ThinkaHiker is a participant in the Amazon Services LLC Associates Program, an affiliate advertising program designed to provide a means for sites to earn advertising fees by advertising and linking to amazon.com
One cannot be a legit backpacker without a stove. After all, a portable stove for camping trips is a must-have for any backpacker. But for first timers or less experienced backpackers, buying a stove can be a daunting task as there are many kinds and brands out on the market. It is then important to know the pros and cons of each type of backpacking stoves. Here is a backpacking stove guide that would surely help anyone purchase the right one for their needs.
There are various kinds of backpacking stoves on the market, which would often surprise first-time buyers. There are the liquid-fueled ones, alcohol, solid and canister stoves.
Canister stoves are preferred by many campers as they are easy to use. Plus, they are lightweight, which makes it perfect for backpacking. Unlike other types, a canister one does not require much setting up such as pumping or priming. This would save campers a lot of time when taking a break to boil water or cook food. One only needs to screw the stove and fire it up to get it to work.
However, canister stove needs an isobutane fuel canister, which is considerably more pricey and even hard to find in remote areas. Additionally, a canister stove is not advisable for extreme cold weather.
On the other hand, liquid fuel stoves are bulky and require plenty of maintenance if you want it to last for years. Plus, one has to do some priming before it can be used.
Using liquid fuel has some advantages, of course. The white gas it runs on is cheaper than the isobutane fuel used for canister stoves. Moreover, it is also perfect for trekking and camping out for days in the extreme cold. Melting snow is best done with a liquid fuel stove after all.
The alcohol stove is the top choice for many hikers because it is lightweight and easy on the pockets. Fuel is also easy to find. Unfortunately, alcohol stoves cook slowly. In exceptionally windy areas, it might not even work at all. The same can be said about the cold weather, too as this kind of stove will have a hard time melting snow.
There is another downside to using alcohol stove as its fuel can easily cause dry leaves to spark. Its flame is also hard to see, which could cause burning accidents. The solid fuel stove is a compact one that runs on Esbit fuel tabs. Using this stove is easy too as one only need to open the fuel tab to light the fire.
However, one will have difficulties in using a solid fuel stove for extreme cold weather or melting snow since it can only burn low to medium flame for 12 minutes. Its Esbit fuel tabs are also more expensive than other fuel types and hard to find in remote areas.
There are several other key considerations when purchasing a backpacking stove. Weight, for example, is a crucial factor when choosing one. It is best to determine first how much space and weight one can accommodate in their backpacks. If the trip involves long walks, a lot of hiking and rough terrains, then one should opt for lighter stoves.
It is also essential to know what kind of hiker are you when it comes to food. Are you the kind who wants to cook from scratch on a camping trip or is fine with reheating packed or canned foods? If it is the former, then it is best to choose a stove that can quickly boil and cook food. If it’s the latter, then a stove that cooks and boils slowly would do.
If one prefers to cook meals instead of just heating them, it is best to choose a stove that has a simmer control option.

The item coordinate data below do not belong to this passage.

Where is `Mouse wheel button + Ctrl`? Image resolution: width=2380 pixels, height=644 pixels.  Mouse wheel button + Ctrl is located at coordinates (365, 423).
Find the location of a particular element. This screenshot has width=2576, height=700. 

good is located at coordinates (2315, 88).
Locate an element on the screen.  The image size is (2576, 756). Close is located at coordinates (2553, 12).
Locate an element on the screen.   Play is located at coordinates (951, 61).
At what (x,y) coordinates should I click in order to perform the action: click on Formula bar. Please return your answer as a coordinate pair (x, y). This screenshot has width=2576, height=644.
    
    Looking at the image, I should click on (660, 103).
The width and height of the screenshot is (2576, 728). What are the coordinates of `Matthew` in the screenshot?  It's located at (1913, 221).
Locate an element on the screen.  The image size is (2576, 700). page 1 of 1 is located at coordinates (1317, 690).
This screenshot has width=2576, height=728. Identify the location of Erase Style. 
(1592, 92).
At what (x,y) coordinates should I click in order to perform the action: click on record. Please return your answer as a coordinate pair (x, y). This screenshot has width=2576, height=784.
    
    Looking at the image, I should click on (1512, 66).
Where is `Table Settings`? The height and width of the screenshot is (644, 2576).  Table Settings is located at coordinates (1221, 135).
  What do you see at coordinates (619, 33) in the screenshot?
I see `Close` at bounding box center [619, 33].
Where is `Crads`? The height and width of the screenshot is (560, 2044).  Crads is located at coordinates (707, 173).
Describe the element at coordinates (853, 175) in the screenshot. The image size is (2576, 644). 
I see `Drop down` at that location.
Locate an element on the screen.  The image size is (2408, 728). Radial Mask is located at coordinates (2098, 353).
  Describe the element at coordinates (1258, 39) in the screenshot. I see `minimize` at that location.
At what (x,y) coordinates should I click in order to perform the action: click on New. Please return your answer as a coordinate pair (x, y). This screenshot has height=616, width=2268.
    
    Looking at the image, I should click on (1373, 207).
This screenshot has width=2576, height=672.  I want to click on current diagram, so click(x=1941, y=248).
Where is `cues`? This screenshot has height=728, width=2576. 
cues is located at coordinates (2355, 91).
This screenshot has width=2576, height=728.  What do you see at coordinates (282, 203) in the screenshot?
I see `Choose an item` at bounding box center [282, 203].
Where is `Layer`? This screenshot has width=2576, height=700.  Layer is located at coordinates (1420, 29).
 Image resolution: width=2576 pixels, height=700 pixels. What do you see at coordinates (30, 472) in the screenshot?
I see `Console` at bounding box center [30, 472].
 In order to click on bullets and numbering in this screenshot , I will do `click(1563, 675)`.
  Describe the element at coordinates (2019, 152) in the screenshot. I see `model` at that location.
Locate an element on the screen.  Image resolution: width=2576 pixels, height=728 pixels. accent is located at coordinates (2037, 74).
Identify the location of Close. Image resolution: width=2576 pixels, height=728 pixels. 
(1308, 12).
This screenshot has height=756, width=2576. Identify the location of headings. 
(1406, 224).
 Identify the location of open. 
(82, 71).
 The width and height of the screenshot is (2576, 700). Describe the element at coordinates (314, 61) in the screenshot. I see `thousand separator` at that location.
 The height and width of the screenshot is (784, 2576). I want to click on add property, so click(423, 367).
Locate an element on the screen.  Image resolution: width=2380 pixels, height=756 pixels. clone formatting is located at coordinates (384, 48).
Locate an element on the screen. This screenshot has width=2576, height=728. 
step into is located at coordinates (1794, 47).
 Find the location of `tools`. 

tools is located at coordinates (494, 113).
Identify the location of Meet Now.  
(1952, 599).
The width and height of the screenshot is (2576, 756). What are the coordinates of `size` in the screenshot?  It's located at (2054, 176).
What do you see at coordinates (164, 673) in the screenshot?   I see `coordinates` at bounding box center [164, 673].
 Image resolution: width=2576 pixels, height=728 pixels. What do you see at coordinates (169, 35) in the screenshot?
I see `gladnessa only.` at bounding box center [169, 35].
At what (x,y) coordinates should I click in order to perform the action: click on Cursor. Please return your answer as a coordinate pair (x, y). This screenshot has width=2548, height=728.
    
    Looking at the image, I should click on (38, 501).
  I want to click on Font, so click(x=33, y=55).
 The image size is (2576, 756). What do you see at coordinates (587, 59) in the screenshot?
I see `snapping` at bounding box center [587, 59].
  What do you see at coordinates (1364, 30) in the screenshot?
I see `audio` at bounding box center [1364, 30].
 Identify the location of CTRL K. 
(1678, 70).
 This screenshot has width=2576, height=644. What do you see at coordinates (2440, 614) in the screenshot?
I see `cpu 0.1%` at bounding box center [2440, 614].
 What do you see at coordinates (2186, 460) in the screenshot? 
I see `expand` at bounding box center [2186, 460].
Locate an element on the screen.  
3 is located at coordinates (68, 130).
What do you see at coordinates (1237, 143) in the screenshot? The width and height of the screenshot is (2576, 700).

Moreover, when planning for backpacking, one has to account for the weather condition. The same should be done when purchasing a backpacking stove. For winter camping, it is most likely that campers would need to melt snow for their drinking and cooking needs. Unfortunately, not all stoves can handle constant snow melting, so it is a good idea to buy one that can handle such a task.
The regulations of a campsite is also a key consideration. Some campgrounds would go as far as banning all sorts of stoves if they have a fire ban. Others would allow only certain types and forbid the use of others. It is best to check the venue for rules on using the fire of any sorts.
The number of people camping is another point to keep in mind. Would you be using the stove for one or two people or would it be for boiling water and cooking food for a group? Given that backpacking stoves are already small in dimension and lightweight, it is possible for each camper to bring one. But for cooking in a group, a more solidly built camping stove might just be the one to buy.
However, it is not enough to know about backpacking stove guide to help backpackers ensure that they will not run out of fuel. It is still essential to follow tips on fuel efficiency. For example, you may want to alternate hot meals with cold ones like having a cold meal for breakfast and cooking for lunch to save on fuel costs as well as time.
Plus, one must also consider the fuel efficiency by taking necessary steps. For one, it is best to find a secluded corner to cook so that the wind won’t be putting out the fire frequently. Constant firing up the stove up will consume more fuel than just lighting it up once until all boiling and cooking are done. Windscreens can be a big help, too in fighting off the effects of the wind on the stove’s function.
Cooking with a lid is advisable as the constant release of steam would mean more fuel consumption. It is also best to refrain from always opening the lid to check if the cooking or boiling is done.
Just like any product out on the market, each type of stove will have its pros and cons. What is important is to plan a backpacking trip carefully, which includes choosing or buying the appropriate stove type. That, and following experts’ tips on fuel efficiency during backpacking.